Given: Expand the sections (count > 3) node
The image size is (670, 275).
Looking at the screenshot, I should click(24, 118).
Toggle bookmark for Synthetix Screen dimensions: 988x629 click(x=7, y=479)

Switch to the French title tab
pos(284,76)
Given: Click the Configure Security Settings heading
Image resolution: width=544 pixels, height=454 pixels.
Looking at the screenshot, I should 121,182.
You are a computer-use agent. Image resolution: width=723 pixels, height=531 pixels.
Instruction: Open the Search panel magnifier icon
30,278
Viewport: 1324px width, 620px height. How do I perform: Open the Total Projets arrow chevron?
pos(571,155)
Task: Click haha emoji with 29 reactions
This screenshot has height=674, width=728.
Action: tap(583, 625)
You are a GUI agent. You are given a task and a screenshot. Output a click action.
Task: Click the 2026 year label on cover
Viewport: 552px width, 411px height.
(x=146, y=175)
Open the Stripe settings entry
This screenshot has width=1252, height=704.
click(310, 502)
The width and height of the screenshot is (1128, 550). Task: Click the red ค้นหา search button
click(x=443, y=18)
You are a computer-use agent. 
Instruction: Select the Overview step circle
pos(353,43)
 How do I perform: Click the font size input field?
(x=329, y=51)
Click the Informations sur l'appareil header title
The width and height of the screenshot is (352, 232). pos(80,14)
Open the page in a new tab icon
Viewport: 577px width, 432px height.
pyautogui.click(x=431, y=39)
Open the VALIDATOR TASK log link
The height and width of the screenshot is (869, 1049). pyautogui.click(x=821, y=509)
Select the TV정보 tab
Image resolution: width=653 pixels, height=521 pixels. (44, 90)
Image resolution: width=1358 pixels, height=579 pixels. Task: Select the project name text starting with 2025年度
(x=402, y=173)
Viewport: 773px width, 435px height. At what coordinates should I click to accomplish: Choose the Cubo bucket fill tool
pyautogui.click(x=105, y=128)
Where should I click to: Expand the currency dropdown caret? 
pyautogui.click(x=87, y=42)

* Your objective *
Rewrite the data with every "Instruction" changed to "Goal", leaving everything else as it is.

* Final answer *
Given: Expand the sections (count > 3) node
The image size is (670, 275).
Looking at the screenshot, I should click(24, 118).
Toggle bookmark for Synthetix Screen dimensions: 988x629 click(x=7, y=479)

Switch to the French title tab
pos(284,76)
Given: Click the Configure Security Settings heading
Image resolution: width=544 pixels, height=454 pixels.
Looking at the screenshot, I should 121,182.
You are a computer-use agent. Image resolution: width=723 pixels, height=531 pixels.
Goal: Open the Search panel magnifier icon
30,278
Viewport: 1324px width, 620px height. How do I perform: Open the Total Projets arrow chevron?
pos(571,155)
Task: Click haha emoji with 29 reactions
This screenshot has height=674, width=728.
Action: tap(583, 625)
You are a GUI agent. You are given a task and a screenshot. Output a click action.
Task: Click the 2026 year label on cover
Viewport: 552px width, 411px height.
(x=146, y=175)
Open the Stripe settings entry
This screenshot has width=1252, height=704.
click(310, 502)
The width and height of the screenshot is (1128, 550). Task: Click the red ค้นหา search button
click(x=443, y=18)
You are a computer-use agent. 
Goal: Select the Overview step circle
pos(353,43)
 How do I perform: Click the font size input field?
(x=329, y=51)
Click the Informations sur l'appareil header title
The width and height of the screenshot is (352, 232). pos(80,14)
Open the page in a new tab icon
Viewport: 577px width, 432px height.
pyautogui.click(x=431, y=39)
Open the VALIDATOR TASK log link
The height and width of the screenshot is (869, 1049). pyautogui.click(x=821, y=509)
Select the TV정보 tab
Image resolution: width=653 pixels, height=521 pixels. (44, 90)
Image resolution: width=1358 pixels, height=579 pixels. Task: Select the project name text starting with 2025年度
(x=402, y=173)
Viewport: 773px width, 435px height. At what coordinates should I click to accomplish: Choose the Cubo bucket fill tool
pyautogui.click(x=105, y=128)
Where should I click to: Expand the currency dropdown caret? 
pyautogui.click(x=87, y=42)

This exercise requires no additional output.